How are you connected to the Montshire?
I am a science educator. I also manage the NASA Dynamic Earth project and the Dartmouth Plant Biology project, both of which include professional development for teachers, programming for visitors, and workshops for students. Much of my time is spent working on the School Partnership Program. So I spend a lot of time working with teachers and their students in area schools. Recently I worked closely with the middle school teachers in Barnet, Walden, and Danville, VT, on an Environmental Toxicology unit. The students designed, ran, and then presented their own research on a question about the effect of environmental toxins on plants. My work with the students helped me test a few new ideas, too.
When was the first time you came to the Montshire?
I grew up in the area, so I was coming to the Montshire as a kid, when the Museum was still in a bowling alley in Hanover.

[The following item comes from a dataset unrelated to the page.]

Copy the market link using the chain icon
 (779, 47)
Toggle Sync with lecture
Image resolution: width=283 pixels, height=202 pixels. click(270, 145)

What is your favorite exhibit?
How about a favorite program? My favorite week of the entire year is the week of Aquatic Investigations Camp. I get to take a group of middle school students to ponds, streams, and marshes to explore habitats and the amazing creatures that live there. I love the kids’ personalities and the enthusiasm they bring to an activity such as seine netting or electrofishing. I come home dirty and exhausted every night. It’s great!
What do you wish everyone knew about the Museum?
That Montshire educators are out in schools nearly every day, helping students and teachers understand the scientific process and appreciate how fun science can be when it’s your own question you are investigating, or when you are tapping into your own creativity to find an answer.
Is there one word you would use to describe the Museum? Brilliant!
What do you wish we could do more of in the future?
Well, it’s something we’re working on that I’m pretty excited about: having more programming for young people in the 10-13 year age range. Stay tuned.
What do you find most rewarding about working at the Montshire?
The people I work with are amazing; so many different skills and job descriptions, but everyone truly works together to make great exhibits, great programs, and to make the whole visitor experience wonderful. And I love talking with visitors at the Science Discovery Lab because everyone is excited to be there and eager to try something new.
What is your favorite Montshire story to tell?
During a VisitPlus workshop (a program for school groups) on amphibians, I had just finished explaining that red efts are bright orange/red because they are advertising to predators that they taste horrible. And no sooner had I finished the sentence, but a toad grabbed and swallowed the red eft. The adults and students at the tank and I just stared at the toad. Then about 10 seconds later the toad spit the eft back out, unharmed.
Which other museums do you enjoy visiting?
Fairbanks Museum, Billings Farm and Museum, Children’s Museum in Boston.